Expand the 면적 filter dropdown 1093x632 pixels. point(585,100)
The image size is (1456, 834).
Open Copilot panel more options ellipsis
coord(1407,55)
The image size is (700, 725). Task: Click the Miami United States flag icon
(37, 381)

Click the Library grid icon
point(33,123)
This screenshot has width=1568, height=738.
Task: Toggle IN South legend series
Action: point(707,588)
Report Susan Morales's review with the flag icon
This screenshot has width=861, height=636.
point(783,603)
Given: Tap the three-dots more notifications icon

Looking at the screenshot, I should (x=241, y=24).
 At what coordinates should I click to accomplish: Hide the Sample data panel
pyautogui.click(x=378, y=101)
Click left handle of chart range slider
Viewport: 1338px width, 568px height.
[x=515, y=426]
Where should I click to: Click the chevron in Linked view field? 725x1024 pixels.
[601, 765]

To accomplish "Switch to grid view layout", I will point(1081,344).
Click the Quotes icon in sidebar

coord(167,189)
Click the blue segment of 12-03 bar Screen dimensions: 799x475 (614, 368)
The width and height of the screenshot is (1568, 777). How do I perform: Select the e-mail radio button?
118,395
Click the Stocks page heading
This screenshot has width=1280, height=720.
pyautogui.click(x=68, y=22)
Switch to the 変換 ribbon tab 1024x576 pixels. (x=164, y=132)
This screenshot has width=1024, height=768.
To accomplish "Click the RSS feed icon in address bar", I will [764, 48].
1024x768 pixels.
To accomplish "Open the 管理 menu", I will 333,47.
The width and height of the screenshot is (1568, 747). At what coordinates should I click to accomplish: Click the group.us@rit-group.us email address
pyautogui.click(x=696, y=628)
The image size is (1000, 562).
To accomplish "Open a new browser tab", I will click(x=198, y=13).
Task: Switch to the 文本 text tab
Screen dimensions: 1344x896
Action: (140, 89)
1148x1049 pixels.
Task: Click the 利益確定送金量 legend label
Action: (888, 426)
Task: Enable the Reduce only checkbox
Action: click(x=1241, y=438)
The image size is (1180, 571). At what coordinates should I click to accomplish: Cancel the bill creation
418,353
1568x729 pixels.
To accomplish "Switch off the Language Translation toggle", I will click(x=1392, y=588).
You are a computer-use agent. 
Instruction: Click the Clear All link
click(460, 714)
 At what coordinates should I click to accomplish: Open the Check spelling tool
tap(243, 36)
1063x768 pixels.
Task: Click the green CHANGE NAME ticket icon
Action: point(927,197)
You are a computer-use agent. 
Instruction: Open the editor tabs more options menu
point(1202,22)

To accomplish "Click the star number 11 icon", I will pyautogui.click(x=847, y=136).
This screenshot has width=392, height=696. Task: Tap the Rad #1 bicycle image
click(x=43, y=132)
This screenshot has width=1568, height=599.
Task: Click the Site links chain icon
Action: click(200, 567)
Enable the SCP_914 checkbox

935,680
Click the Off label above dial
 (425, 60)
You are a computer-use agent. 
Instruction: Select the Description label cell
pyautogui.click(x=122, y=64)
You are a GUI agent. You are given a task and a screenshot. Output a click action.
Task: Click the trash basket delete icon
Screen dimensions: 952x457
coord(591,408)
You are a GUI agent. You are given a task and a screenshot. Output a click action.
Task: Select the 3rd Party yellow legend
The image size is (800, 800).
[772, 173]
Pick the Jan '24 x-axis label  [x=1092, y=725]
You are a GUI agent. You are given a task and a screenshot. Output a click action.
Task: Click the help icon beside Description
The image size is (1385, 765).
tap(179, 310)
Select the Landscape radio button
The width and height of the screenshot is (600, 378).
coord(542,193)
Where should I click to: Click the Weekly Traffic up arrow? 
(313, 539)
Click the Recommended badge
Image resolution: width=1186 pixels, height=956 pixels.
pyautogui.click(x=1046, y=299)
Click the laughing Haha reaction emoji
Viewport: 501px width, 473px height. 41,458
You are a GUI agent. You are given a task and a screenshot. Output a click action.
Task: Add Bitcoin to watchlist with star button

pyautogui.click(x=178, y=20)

## WORK REQUIRED
Rewrite all of the lines above, changing each "radio button" to "option button" and leaving everything else as it is.

## COMPLETED TASK
Expand the 면적 filter dropdown 1093x632 pixels. point(585,100)
The image size is (1456, 834).
Open Copilot panel more options ellipsis
coord(1407,55)
The image size is (700, 725). Task: Click the Miami United States flag icon
(37, 381)

Click the Library grid icon
point(33,123)
This screenshot has width=1568, height=738.
Task: Toggle IN South legend series
Action: point(707,588)
Report Susan Morales's review with the flag icon
This screenshot has width=861, height=636.
point(783,603)
Given: Tap the three-dots more notifications icon

Looking at the screenshot, I should (x=241, y=24).
 At what coordinates should I click to accomplish: Hide the Sample data panel
pyautogui.click(x=378, y=101)
Click left handle of chart range slider
Viewport: 1338px width, 568px height.
[x=515, y=426]
Where should I click to: Click the chevron in Linked view field? 725x1024 pixels.
[601, 765]

To accomplish "Switch to grid view layout", I will point(1081,344).
Click the Quotes icon in sidebar

coord(167,189)
Click the blue segment of 12-03 bar Screen dimensions: 799x475 (614, 368)
The width and height of the screenshot is (1568, 777). How do I perform: Select the e-mail option button?
118,395
Click the Stocks page heading
This screenshot has width=1280, height=720.
pyautogui.click(x=68, y=22)
Switch to the 変換 ribbon tab 1024x576 pixels. (x=164, y=132)
This screenshot has width=1024, height=768.
To accomplish "Click the RSS feed icon in address bar", I will [764, 48].
1024x768 pixels.
To accomplish "Open the 管理 menu", I will 333,47.
The width and height of the screenshot is (1568, 747). At what coordinates should I click to accomplish: Click the group.us@rit-group.us email address
pyautogui.click(x=696, y=628)
The image size is (1000, 562).
To accomplish "Open a new browser tab", I will click(x=198, y=13).
Task: Switch to the 文本 text tab
Screen dimensions: 1344x896
Action: (140, 89)
1148x1049 pixels.
Task: Click the 利益確定送金量 legend label
Action: (888, 426)
Task: Enable the Reduce only checkbox
Action: click(x=1241, y=438)
The image size is (1180, 571). At what coordinates should I click to accomplish: Cancel the bill creation
418,353
1568x729 pixels.
To accomplish "Switch off the Language Translation toggle", I will click(x=1392, y=588).
You are a computer-use agent. 
Instruction: Click the Clear All link
click(460, 714)
 At what coordinates should I click to accomplish: Open the Check spelling tool
tap(243, 36)
1063x768 pixels.
Task: Click the green CHANGE NAME ticket icon
Action: point(927,197)
You are a computer-use agent. 
Instruction: Open the editor tabs more options menu
point(1202,22)

To accomplish "Click the star number 11 icon", I will pyautogui.click(x=847, y=136).
This screenshot has width=392, height=696. Task: Tap the Rad #1 bicycle image
click(x=43, y=132)
This screenshot has width=1568, height=599.
Task: Click the Site links chain icon
Action: click(200, 567)
Enable the SCP_914 checkbox

935,680
Click the Off label above dial
 (425, 60)
You are a computer-use agent. 
Instruction: Select the Description label cell
pyautogui.click(x=122, y=64)
You are a GUI agent. You are given a task and a screenshot. Output a click action.
Task: Click the trash basket delete icon
Screen dimensions: 952x457
coord(591,408)
You are a GUI agent. You are given a task and a screenshot. Output a click action.
Task: Select the 3rd Party yellow legend
The image size is (800, 800).
[772, 173]
Pick the Jan '24 x-axis label  [x=1092, y=725]
You are a GUI agent. You are given a task and a screenshot. Output a click action.
Task: Click the help icon beside Description
The image size is (1385, 765).
tap(179, 310)
Select the Landscape option button
The width and height of the screenshot is (600, 378).
coord(542,193)
Where should I click to: Click the Weekly Traffic up arrow? 
(313, 539)
Click the Recommended badge
Image resolution: width=1186 pixels, height=956 pixels.
pyautogui.click(x=1046, y=299)
Click the laughing Haha reaction emoji
Viewport: 501px width, 473px height. 41,458
You are a GUI agent. You are given a task and a screenshot. Output a click action.
Task: Add Bitcoin to watchlist with star button

pyautogui.click(x=178, y=20)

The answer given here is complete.